■ **Exercise goal**
Could you repeat the listing below exactly while leaving its pictures behind?

------ Record extracts

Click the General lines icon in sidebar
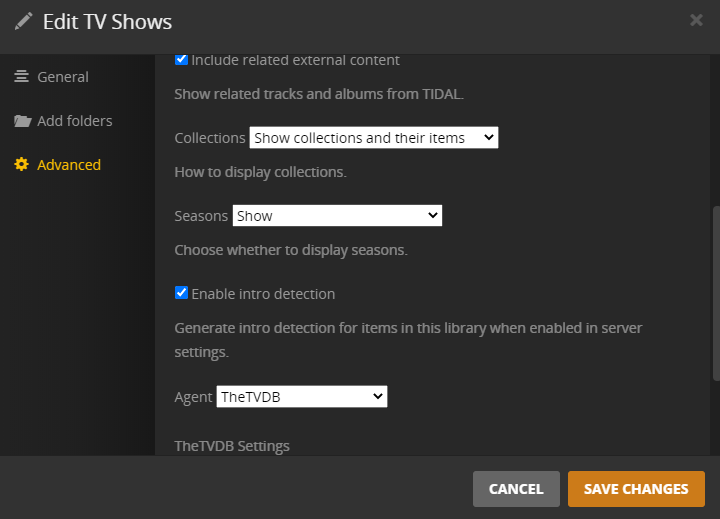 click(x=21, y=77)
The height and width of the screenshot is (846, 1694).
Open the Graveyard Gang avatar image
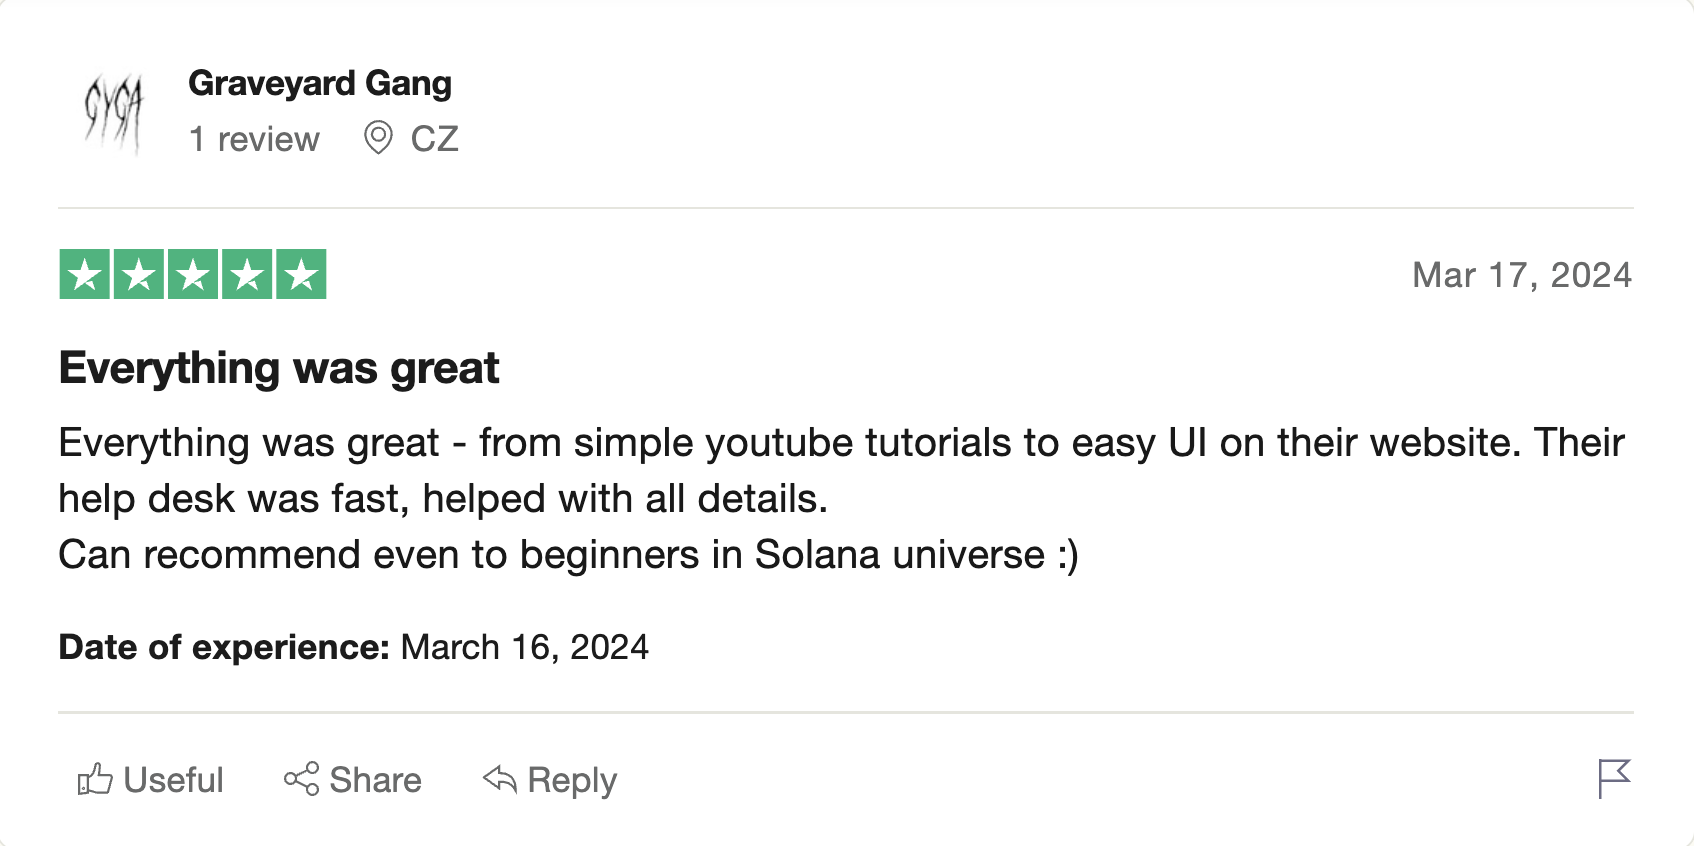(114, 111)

------------

■ **Answer to the problem**
Click the General lines icon in sidebar
 click(x=21, y=77)
The height and width of the screenshot is (846, 1694).
Open the Graveyard Gang avatar image
(114, 111)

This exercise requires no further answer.